→ Records provided
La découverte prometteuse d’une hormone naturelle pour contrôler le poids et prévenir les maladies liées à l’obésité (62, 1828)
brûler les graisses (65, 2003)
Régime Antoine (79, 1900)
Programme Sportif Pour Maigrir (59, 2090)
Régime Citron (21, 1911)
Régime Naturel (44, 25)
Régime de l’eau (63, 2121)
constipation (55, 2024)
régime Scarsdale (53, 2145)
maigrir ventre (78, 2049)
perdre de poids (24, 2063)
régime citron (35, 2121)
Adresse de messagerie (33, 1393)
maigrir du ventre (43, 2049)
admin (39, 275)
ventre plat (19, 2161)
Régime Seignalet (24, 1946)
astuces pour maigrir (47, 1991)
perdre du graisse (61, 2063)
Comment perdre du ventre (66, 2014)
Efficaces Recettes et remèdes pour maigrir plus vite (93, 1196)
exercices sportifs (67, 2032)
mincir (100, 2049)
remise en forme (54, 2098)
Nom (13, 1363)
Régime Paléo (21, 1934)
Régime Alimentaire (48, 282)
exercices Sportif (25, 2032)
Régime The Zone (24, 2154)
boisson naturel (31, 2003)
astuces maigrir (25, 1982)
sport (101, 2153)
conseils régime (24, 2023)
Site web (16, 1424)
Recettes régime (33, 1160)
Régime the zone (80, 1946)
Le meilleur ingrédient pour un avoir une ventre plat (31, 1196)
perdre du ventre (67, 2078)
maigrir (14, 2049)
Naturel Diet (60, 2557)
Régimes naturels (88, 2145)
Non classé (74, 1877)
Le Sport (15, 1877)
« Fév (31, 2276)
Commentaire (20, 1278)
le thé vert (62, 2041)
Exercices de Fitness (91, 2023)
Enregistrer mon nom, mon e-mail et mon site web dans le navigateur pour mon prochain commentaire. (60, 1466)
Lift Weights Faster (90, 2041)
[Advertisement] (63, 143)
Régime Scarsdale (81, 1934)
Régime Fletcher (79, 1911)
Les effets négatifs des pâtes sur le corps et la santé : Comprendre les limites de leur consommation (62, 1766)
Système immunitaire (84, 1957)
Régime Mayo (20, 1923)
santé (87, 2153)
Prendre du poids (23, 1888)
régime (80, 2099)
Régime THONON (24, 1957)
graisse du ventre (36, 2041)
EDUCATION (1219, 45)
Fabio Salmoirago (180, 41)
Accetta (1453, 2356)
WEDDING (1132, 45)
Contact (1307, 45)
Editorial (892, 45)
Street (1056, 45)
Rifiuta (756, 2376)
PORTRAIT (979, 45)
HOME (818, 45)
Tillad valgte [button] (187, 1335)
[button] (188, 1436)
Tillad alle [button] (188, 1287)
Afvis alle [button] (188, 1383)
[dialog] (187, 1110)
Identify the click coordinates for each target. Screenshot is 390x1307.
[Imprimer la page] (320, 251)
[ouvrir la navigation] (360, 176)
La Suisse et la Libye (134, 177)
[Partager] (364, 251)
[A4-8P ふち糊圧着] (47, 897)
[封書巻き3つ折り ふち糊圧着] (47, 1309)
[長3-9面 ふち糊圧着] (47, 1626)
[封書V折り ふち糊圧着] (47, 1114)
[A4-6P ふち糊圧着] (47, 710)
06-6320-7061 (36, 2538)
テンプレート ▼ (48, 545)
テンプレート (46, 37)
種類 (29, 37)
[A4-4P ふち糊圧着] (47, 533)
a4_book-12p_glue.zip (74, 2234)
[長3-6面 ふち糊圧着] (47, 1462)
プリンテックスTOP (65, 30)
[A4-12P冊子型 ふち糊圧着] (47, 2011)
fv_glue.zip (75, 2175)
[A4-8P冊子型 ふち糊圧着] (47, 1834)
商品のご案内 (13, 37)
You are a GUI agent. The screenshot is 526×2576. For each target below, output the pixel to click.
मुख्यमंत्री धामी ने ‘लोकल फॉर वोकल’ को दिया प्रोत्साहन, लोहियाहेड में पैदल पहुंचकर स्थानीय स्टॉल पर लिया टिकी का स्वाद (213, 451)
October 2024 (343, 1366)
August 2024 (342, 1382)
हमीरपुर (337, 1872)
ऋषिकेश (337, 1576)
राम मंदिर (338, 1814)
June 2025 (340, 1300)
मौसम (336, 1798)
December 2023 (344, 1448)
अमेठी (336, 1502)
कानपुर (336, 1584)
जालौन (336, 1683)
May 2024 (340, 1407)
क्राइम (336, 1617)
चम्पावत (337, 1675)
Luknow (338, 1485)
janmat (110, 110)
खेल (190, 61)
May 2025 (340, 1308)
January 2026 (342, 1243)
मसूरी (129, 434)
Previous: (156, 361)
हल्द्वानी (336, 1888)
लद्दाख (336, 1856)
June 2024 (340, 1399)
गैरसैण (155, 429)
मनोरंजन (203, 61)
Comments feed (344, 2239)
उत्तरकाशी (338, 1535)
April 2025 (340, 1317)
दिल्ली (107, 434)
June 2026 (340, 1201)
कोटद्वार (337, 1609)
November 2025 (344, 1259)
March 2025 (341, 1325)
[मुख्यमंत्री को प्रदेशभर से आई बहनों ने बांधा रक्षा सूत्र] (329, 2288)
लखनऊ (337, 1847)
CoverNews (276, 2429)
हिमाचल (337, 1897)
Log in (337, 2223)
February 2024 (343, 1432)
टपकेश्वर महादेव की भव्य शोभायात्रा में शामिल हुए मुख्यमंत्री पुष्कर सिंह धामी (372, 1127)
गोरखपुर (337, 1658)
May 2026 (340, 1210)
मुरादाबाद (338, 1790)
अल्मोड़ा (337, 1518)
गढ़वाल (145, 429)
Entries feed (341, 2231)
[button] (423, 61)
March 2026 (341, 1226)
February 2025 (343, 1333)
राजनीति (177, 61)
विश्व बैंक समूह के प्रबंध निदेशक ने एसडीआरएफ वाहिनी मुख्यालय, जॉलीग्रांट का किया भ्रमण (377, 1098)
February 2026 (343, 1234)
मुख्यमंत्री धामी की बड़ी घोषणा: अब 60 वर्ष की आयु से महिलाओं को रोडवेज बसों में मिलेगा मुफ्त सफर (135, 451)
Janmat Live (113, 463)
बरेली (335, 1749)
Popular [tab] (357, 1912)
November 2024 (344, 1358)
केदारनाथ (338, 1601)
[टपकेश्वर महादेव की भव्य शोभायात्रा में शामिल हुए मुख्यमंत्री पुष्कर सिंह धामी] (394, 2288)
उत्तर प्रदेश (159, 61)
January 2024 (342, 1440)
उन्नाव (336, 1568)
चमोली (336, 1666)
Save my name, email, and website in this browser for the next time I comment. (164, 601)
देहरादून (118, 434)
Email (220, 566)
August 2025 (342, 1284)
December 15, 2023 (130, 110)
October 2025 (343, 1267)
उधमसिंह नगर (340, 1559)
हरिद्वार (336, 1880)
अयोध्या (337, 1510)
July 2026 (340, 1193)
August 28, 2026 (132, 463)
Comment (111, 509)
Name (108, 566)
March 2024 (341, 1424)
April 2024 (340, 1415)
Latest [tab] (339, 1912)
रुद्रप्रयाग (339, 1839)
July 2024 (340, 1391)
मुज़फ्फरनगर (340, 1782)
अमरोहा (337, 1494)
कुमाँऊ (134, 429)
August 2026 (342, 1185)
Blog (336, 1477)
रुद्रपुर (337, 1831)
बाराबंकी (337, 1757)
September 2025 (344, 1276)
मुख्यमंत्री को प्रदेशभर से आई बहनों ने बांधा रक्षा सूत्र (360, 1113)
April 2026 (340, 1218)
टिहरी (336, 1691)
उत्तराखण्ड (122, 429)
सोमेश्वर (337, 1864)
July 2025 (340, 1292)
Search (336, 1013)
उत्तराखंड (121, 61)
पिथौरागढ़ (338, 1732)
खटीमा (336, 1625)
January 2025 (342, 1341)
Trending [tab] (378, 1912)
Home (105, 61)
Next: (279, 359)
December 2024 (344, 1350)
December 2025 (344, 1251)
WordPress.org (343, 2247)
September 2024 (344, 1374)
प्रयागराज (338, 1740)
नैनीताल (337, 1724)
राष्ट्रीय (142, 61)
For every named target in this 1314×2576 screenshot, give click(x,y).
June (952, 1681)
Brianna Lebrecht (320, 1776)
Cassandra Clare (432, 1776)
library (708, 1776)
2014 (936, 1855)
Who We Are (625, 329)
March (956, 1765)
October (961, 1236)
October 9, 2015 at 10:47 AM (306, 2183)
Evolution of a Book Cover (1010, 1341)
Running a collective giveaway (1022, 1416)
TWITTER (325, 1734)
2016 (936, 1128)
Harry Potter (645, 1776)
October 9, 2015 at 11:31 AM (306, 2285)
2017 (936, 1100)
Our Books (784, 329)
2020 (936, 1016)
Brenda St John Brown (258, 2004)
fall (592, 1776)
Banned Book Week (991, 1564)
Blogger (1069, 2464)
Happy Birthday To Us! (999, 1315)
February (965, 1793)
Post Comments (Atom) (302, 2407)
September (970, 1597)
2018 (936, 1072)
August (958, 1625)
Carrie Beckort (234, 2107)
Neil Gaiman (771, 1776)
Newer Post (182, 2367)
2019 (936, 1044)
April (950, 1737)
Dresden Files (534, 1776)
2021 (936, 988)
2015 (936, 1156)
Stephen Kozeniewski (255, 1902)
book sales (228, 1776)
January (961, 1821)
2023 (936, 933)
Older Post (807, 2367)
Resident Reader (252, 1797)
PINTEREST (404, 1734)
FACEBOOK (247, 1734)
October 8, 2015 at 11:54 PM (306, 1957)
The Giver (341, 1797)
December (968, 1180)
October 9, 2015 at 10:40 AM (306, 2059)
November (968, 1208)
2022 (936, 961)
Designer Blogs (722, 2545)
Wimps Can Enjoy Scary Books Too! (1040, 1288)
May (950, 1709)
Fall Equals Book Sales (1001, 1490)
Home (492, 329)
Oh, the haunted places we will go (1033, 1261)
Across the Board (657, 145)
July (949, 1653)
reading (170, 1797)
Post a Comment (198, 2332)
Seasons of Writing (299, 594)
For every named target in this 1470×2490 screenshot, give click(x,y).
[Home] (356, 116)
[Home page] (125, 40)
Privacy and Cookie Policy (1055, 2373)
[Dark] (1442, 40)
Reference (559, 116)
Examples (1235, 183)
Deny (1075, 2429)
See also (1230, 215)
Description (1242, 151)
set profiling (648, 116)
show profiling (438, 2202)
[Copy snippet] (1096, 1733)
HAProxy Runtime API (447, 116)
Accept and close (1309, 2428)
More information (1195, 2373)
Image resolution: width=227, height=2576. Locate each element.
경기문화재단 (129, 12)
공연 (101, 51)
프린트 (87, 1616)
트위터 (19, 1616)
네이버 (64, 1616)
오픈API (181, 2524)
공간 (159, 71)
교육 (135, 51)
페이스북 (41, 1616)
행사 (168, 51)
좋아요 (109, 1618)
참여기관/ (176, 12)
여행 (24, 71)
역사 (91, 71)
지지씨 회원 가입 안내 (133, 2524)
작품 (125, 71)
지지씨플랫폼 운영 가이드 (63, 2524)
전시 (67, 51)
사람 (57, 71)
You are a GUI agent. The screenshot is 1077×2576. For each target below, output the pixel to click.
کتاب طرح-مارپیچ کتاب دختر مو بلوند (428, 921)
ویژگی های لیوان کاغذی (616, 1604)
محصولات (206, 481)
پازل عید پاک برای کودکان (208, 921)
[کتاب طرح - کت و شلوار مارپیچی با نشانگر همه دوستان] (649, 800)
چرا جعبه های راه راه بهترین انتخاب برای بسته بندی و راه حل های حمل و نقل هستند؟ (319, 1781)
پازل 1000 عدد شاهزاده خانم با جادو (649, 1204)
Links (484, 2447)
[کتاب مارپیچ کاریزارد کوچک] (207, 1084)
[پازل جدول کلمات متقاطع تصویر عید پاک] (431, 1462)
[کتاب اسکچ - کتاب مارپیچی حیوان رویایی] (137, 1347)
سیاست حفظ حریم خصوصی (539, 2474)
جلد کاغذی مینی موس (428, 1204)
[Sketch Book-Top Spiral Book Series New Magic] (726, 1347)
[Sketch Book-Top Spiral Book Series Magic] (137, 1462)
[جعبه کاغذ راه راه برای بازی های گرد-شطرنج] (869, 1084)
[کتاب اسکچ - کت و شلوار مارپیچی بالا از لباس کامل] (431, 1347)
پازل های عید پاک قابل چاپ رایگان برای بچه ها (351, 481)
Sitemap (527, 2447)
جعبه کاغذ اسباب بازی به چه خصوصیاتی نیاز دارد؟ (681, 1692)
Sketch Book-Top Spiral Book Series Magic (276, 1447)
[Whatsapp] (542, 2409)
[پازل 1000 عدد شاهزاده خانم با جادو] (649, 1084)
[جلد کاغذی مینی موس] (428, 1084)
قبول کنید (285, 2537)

→ Exercise objective
Only a number is wanted: how many lines of the material include the word "اسکچ".

→ Output below
2